Joel Carlson Data Scientist

Galvanize - Week 6

This week we explored some clustering techniques, some dimensionality reduction techniques, and then looked at creating recommender systems. We also had our first brain storm session with instructors about capstone project ideas.

I coded up a proof of concept for one of the ideas that I had for a capstone (which I am unlikely to pursue), here is an intermediate result from it:

Read on to find out what it is! Or just look at the code here.

Day 1

We looked today at KMeans and hierarchical clustering. These are both relatively simple algorithms, and were very enjoyable to code up. I was rather pleased with my implementation of KMeans, so I cleaned it up and posted it here.

Day 2

Dimensionality reduction techniques - we very briefly reviewed and discussed previous methods we’ve used, including the lasso for regressions, and stepwise regrsession (both forward and backwards). Some subsequent reading on feature selection makes me very weary of using stepwise regression (although I must admit that the idea of stepwise regression is very appealing/intuitive to me, statistical validity be damned!). There are a large number of references for why we should avoid stepwise, so here are a few (in order of how much I enjoyed reading them): 1, 2, and 3.

Records pointing to text and elements
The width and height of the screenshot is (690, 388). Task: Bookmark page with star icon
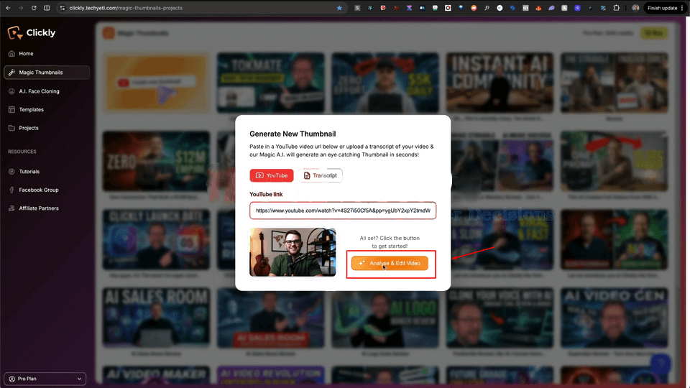tap(339, 8)
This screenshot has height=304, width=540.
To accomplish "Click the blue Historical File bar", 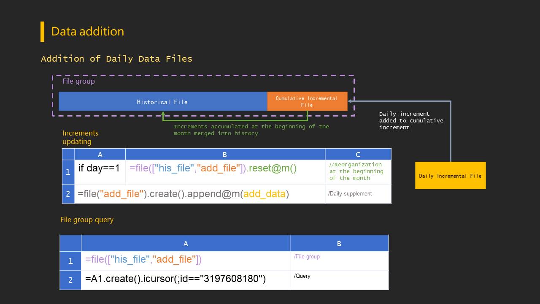I will pos(162,102).
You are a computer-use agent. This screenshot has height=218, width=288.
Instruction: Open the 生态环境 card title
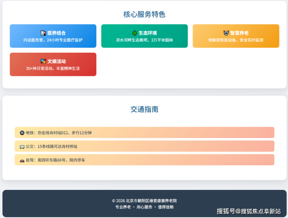(148, 33)
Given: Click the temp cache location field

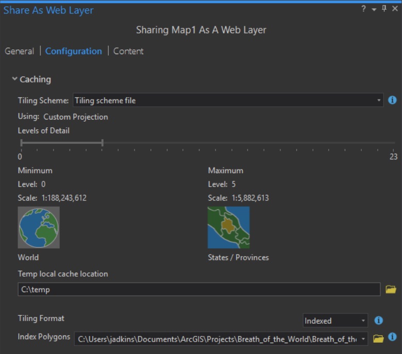Looking at the screenshot, I should (x=199, y=290).
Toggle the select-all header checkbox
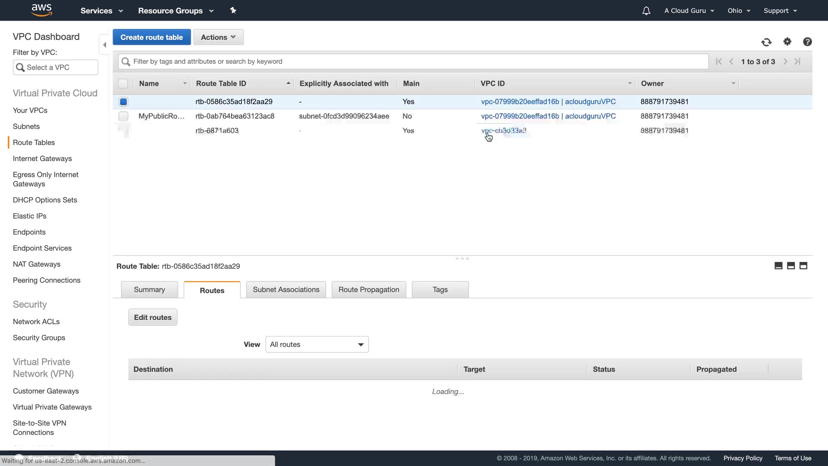 click(123, 84)
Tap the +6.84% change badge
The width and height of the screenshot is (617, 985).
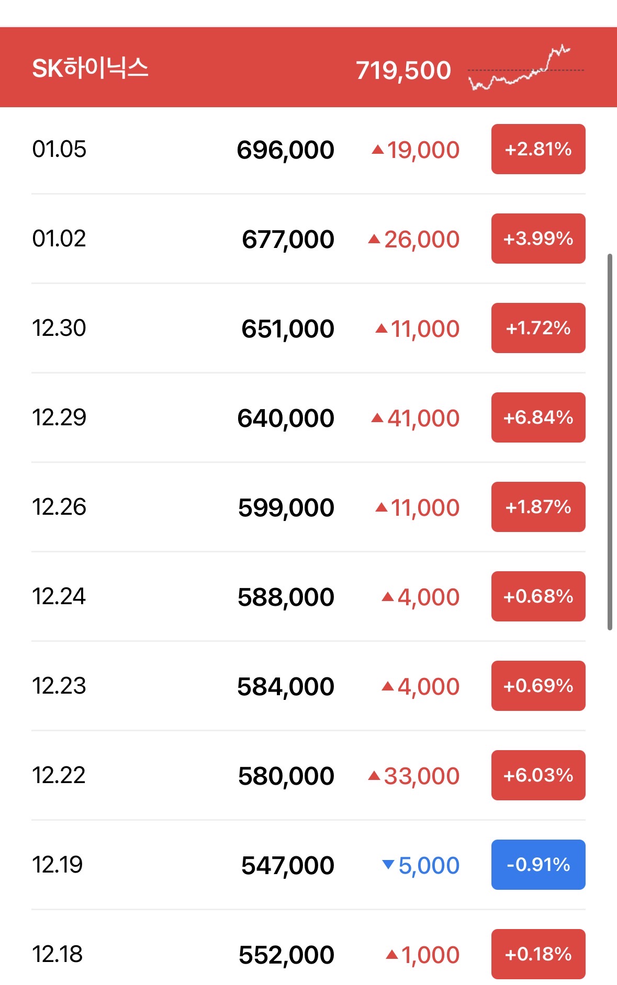pos(538,417)
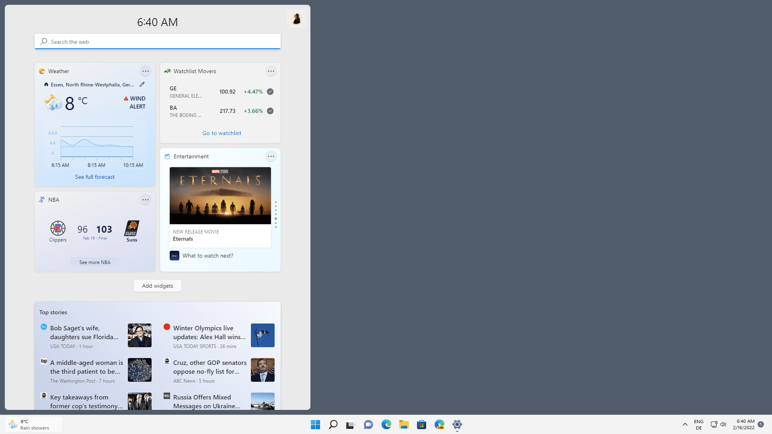Click See more NBA button
Viewport: 772px width, 434px height.
point(94,262)
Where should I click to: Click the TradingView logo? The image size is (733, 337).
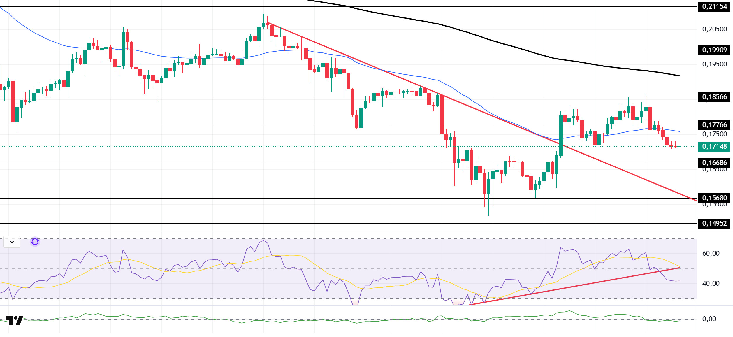[15, 320]
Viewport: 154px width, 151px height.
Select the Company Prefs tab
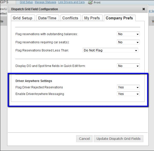coord(119,18)
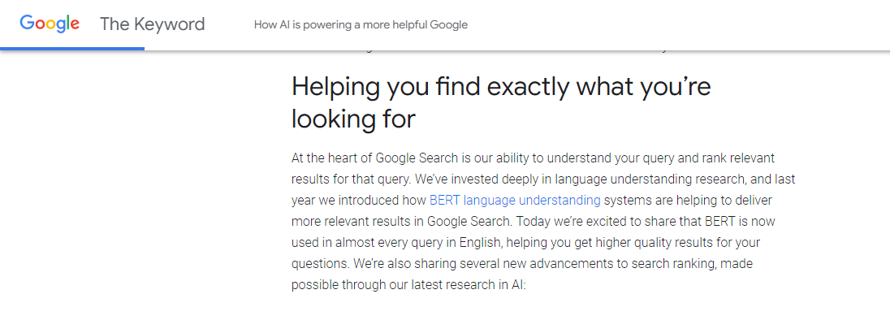Click the words "year we introduced how"
Image resolution: width=890 pixels, height=320 pixels.
point(359,201)
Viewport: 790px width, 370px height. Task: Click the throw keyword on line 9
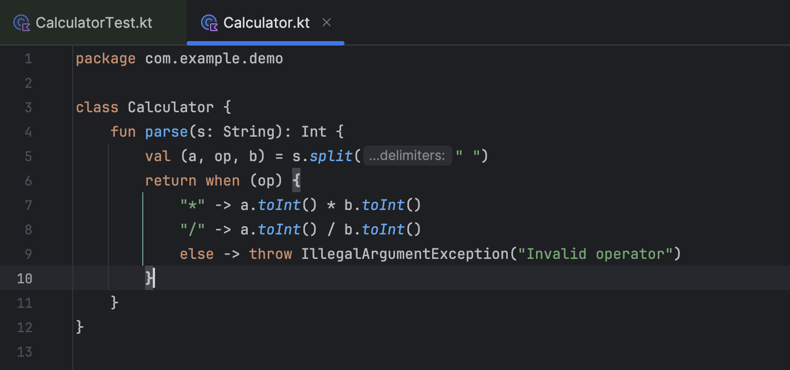coord(271,254)
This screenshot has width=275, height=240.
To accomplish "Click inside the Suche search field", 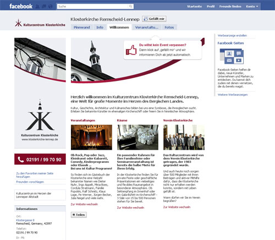I will point(92,7).
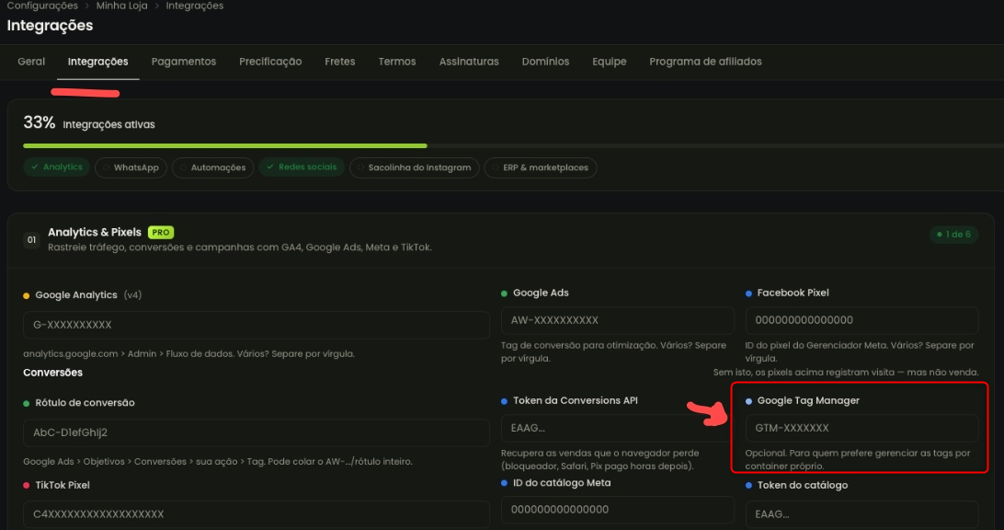Expand the Analytics & Pixels section header

500,239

EXERCISE TASK: Can you duplicate the part of the Galvanize week 6 post above, starting at "Galvanize - Week" and ending at "capstone project ideas."?

FINAL ANSWER:
Galvanize - Week 6

This week we explored some clustering techniques, some dimensionality reduction techniques, and then looked at creating recommender systems. We also had our first brain storm session with instructors about capstone project ideas.